**GIVEN RECORDS**

__________

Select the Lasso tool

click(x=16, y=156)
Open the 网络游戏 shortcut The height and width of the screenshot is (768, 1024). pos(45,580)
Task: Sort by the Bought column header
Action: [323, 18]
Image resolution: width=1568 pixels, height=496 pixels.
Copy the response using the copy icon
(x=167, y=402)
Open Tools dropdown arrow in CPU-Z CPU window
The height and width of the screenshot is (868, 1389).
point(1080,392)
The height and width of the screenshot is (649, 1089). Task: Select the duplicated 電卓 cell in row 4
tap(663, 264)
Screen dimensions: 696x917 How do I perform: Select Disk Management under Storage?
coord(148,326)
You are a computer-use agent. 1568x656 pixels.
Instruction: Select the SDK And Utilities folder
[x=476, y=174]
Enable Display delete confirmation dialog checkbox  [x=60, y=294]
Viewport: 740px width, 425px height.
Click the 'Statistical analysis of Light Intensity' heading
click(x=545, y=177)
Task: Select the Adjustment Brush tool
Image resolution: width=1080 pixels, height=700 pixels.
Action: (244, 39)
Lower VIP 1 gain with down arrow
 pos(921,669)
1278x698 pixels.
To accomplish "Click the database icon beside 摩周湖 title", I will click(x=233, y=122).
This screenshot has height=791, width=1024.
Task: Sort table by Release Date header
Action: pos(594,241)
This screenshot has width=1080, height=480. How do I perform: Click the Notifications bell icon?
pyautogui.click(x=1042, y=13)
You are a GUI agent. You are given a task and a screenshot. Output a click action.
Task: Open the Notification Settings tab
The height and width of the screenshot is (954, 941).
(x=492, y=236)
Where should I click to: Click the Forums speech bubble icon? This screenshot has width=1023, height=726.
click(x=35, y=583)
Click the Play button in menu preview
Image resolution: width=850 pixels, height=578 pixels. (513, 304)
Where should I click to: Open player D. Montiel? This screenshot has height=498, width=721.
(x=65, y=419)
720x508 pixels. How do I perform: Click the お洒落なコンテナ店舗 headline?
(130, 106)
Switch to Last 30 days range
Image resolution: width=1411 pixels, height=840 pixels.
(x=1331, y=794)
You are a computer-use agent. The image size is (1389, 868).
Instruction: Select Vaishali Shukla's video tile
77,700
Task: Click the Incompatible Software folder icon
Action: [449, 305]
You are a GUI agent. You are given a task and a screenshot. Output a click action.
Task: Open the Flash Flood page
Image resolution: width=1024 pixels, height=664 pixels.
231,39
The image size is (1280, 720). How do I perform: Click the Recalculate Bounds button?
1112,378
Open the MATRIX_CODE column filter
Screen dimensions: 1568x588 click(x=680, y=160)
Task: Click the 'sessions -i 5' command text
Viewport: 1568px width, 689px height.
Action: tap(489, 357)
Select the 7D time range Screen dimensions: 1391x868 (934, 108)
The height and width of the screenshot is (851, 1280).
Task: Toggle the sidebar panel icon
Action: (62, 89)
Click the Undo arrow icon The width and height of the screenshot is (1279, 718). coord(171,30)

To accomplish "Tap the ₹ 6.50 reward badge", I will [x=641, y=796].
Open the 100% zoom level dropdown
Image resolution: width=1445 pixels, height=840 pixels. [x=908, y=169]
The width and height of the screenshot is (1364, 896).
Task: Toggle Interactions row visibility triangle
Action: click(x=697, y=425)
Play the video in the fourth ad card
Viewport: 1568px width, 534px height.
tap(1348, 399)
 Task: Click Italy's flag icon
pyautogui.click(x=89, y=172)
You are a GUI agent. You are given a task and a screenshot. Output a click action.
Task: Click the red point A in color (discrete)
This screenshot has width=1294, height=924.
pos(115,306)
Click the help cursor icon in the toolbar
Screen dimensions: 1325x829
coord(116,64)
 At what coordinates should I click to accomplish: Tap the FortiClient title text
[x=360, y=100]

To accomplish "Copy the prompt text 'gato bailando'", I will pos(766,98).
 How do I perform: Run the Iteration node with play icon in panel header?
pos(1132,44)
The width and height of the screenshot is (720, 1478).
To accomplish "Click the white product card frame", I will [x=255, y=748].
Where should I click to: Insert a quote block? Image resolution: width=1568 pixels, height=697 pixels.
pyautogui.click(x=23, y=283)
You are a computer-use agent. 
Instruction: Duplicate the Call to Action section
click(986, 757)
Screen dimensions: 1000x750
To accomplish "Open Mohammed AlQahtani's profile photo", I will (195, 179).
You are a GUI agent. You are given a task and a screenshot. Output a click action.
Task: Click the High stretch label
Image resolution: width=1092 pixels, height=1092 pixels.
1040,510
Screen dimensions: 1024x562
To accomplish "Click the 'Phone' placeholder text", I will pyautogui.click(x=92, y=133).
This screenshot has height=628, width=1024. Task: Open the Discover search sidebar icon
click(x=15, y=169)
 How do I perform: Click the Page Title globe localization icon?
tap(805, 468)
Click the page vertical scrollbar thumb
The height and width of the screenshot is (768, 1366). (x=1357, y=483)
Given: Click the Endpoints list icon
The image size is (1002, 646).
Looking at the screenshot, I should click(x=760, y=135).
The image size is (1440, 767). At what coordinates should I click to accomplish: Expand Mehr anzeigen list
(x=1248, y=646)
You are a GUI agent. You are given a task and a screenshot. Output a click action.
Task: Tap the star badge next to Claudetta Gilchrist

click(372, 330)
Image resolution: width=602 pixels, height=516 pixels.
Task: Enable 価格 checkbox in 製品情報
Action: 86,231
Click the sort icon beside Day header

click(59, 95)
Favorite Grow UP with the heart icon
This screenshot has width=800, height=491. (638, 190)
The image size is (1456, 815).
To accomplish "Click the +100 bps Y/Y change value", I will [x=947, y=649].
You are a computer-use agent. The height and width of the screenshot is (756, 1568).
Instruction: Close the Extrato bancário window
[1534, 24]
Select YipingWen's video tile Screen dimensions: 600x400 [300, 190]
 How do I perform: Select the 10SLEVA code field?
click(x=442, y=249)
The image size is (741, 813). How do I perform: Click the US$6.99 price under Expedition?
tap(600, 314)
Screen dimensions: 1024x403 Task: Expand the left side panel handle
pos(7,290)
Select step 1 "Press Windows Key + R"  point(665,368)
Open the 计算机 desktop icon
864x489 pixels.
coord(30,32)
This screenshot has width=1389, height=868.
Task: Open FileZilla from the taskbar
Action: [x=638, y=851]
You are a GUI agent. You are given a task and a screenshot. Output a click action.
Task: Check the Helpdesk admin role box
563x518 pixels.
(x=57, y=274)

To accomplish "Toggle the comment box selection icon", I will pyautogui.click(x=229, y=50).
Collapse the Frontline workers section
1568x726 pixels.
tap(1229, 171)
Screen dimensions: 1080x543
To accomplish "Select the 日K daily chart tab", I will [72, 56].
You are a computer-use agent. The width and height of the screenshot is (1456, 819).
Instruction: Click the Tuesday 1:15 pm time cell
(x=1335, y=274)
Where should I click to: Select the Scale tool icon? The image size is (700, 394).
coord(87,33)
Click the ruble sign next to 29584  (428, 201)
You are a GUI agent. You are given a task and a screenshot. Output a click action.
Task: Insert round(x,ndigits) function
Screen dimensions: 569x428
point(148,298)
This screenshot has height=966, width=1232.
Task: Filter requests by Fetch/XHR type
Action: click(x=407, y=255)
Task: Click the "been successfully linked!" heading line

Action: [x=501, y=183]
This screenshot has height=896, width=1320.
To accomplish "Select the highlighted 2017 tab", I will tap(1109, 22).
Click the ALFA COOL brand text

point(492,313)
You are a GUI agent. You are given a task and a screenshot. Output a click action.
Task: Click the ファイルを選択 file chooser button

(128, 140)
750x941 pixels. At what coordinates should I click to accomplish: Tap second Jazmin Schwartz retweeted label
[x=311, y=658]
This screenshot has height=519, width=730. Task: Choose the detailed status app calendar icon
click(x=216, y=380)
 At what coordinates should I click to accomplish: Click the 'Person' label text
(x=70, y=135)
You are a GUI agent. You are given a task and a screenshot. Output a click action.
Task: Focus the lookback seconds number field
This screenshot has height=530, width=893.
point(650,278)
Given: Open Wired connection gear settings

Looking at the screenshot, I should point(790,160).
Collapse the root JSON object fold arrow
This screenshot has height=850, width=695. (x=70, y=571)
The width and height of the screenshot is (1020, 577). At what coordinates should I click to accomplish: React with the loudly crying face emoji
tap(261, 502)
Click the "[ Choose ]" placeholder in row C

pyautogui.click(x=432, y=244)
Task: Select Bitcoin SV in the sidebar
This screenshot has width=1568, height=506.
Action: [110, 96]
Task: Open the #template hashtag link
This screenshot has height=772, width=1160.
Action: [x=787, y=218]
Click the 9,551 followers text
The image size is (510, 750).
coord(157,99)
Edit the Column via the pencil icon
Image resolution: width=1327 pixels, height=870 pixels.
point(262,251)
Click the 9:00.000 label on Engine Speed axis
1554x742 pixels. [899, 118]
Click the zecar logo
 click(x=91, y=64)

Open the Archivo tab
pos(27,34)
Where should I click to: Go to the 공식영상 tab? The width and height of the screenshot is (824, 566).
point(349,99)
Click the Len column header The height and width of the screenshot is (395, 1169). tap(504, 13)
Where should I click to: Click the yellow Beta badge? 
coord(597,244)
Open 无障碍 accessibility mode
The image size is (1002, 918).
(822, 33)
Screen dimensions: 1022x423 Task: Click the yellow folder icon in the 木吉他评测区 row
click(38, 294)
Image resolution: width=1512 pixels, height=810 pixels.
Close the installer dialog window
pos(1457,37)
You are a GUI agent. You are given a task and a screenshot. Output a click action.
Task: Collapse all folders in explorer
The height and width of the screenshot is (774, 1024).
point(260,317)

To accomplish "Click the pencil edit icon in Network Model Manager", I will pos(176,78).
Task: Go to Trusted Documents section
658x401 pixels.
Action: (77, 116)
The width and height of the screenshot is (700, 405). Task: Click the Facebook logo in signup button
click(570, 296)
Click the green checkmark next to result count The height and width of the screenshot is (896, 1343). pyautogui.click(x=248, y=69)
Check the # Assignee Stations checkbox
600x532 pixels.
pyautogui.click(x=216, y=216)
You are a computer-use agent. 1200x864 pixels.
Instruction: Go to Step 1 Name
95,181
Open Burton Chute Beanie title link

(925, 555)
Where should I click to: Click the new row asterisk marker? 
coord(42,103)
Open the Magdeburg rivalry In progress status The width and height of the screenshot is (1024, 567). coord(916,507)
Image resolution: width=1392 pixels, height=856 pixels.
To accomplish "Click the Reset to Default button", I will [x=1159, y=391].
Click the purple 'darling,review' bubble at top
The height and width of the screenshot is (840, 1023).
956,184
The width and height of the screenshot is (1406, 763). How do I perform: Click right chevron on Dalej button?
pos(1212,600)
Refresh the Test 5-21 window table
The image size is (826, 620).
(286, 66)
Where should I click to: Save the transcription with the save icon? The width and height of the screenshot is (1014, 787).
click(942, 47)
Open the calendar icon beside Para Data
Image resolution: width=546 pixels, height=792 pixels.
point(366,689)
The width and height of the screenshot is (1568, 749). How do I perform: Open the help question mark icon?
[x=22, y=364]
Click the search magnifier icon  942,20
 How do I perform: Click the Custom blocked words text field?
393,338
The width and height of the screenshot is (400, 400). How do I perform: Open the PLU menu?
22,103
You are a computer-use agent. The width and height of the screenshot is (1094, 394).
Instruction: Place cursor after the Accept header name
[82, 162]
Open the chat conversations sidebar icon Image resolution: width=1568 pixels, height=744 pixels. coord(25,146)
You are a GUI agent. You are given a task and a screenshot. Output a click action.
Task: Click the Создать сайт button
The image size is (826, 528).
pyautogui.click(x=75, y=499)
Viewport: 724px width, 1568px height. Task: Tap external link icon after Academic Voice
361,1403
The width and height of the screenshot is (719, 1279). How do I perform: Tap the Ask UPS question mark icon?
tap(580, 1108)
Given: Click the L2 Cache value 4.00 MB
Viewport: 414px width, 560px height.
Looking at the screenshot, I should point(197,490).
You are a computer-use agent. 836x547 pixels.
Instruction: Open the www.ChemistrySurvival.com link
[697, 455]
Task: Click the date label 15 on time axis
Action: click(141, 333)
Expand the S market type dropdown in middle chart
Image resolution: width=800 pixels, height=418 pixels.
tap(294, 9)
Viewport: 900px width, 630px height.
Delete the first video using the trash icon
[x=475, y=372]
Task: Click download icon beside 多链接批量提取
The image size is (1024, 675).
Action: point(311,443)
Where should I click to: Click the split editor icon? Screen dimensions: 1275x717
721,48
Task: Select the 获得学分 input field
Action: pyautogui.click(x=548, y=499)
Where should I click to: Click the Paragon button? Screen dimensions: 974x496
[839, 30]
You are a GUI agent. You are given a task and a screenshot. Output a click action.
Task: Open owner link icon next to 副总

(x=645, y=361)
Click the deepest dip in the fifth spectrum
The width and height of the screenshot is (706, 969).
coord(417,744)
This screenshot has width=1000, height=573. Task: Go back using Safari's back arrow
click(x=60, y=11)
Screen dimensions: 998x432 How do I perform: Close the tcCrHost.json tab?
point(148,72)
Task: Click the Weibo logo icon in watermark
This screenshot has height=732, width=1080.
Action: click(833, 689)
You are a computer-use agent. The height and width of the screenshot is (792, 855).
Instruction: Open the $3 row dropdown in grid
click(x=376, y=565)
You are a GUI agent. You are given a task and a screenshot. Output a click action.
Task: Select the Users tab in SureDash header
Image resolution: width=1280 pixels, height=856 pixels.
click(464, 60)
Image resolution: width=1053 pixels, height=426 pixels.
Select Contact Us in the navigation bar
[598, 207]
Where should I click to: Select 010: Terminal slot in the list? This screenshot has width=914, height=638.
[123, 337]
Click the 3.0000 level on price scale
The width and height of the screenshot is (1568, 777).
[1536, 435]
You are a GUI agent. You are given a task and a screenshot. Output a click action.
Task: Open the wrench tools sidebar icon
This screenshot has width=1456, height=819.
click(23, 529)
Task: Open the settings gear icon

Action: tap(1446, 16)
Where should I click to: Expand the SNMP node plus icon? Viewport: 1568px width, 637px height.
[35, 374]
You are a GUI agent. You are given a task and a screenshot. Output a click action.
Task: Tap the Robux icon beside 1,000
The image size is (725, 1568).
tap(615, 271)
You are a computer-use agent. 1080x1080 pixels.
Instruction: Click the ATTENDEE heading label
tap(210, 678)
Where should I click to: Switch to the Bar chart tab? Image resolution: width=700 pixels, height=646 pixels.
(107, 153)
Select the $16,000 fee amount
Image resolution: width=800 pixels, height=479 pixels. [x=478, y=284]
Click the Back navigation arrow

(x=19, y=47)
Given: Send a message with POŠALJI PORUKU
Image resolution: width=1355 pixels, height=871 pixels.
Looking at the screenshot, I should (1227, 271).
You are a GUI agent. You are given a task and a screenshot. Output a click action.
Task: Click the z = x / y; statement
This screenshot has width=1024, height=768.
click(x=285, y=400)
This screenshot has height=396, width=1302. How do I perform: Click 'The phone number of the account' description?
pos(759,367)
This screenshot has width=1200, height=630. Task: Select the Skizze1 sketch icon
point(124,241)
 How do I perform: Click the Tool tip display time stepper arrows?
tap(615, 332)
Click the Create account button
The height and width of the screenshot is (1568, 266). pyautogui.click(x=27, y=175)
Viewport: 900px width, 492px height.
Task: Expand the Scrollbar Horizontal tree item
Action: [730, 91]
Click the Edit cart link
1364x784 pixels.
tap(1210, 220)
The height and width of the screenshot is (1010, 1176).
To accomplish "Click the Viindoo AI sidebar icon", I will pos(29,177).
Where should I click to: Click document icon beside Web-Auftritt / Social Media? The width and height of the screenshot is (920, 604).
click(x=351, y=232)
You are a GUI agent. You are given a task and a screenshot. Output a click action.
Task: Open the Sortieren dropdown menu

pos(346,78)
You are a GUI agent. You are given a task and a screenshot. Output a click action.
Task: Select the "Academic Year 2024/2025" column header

__________

**BRIEF**
Each line above that contains the string "pencil" counts once; give the number of such lines and nothing more.

**EXERCISE RESPONSE**
2